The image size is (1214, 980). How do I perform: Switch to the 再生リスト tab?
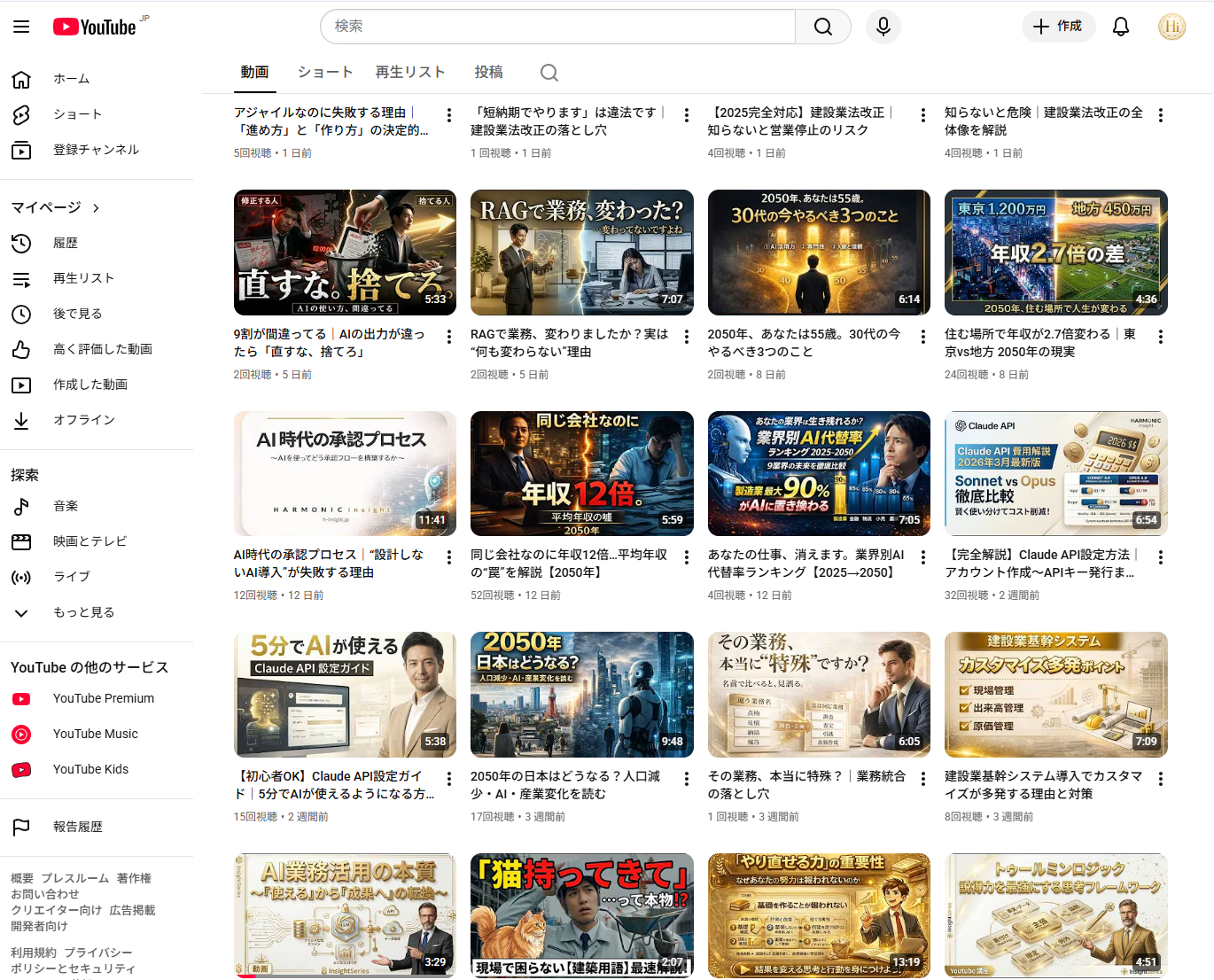tap(410, 72)
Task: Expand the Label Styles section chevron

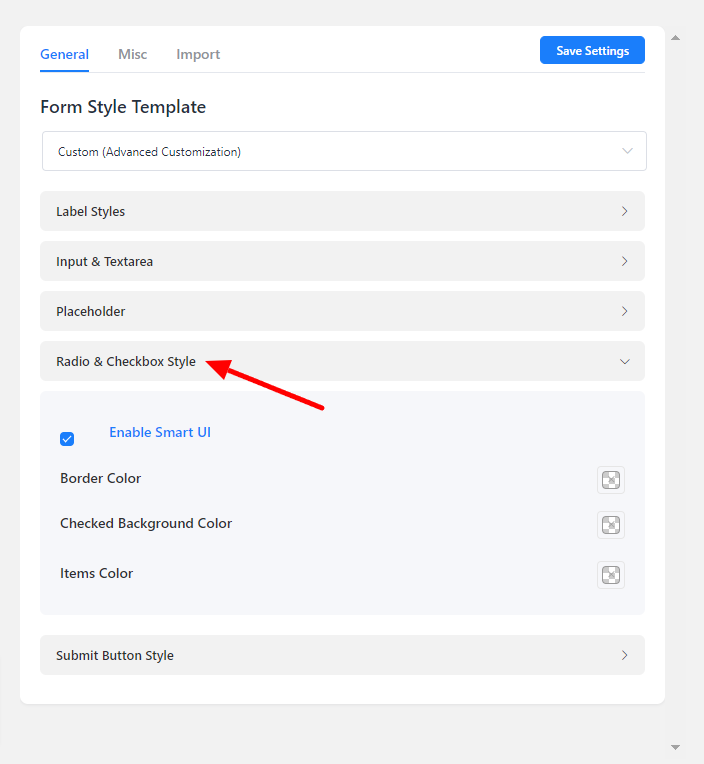Action: (x=624, y=211)
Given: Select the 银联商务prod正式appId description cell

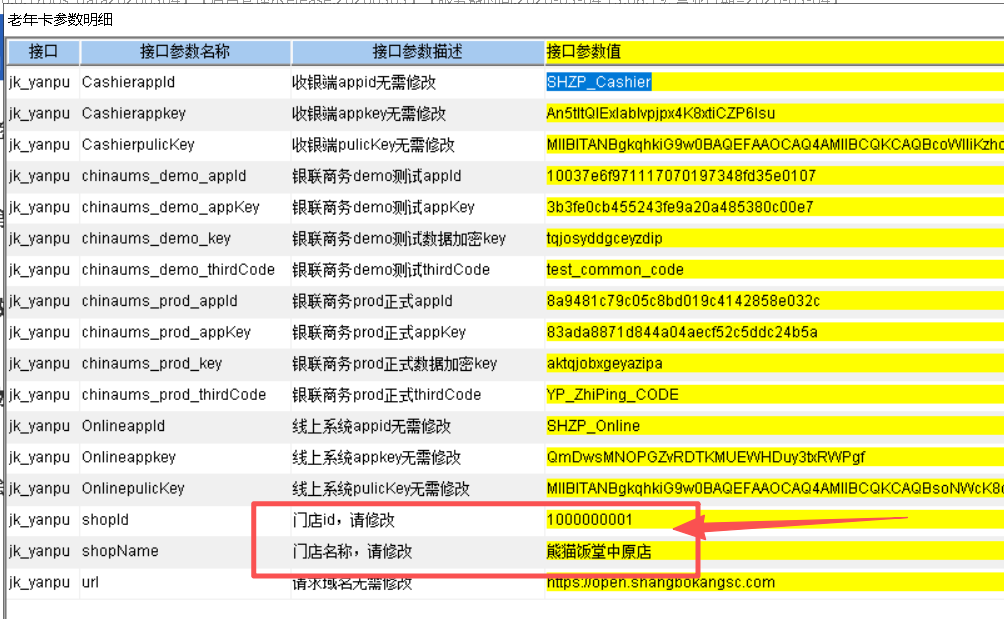Looking at the screenshot, I should pyautogui.click(x=372, y=301).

------------------------------------------------------------------------

Set down all the entries exactly as they appear, but skip any pictures.

Answer box:
The image size is (1214, 980). How do I perform: Switch to the 再生リスト tab?
tap(410, 72)
Task: Expand the Label Styles section chevron

Action: (x=624, y=211)
Given: Select the 银联商务prod正式appId description cell

Looking at the screenshot, I should pyautogui.click(x=372, y=301).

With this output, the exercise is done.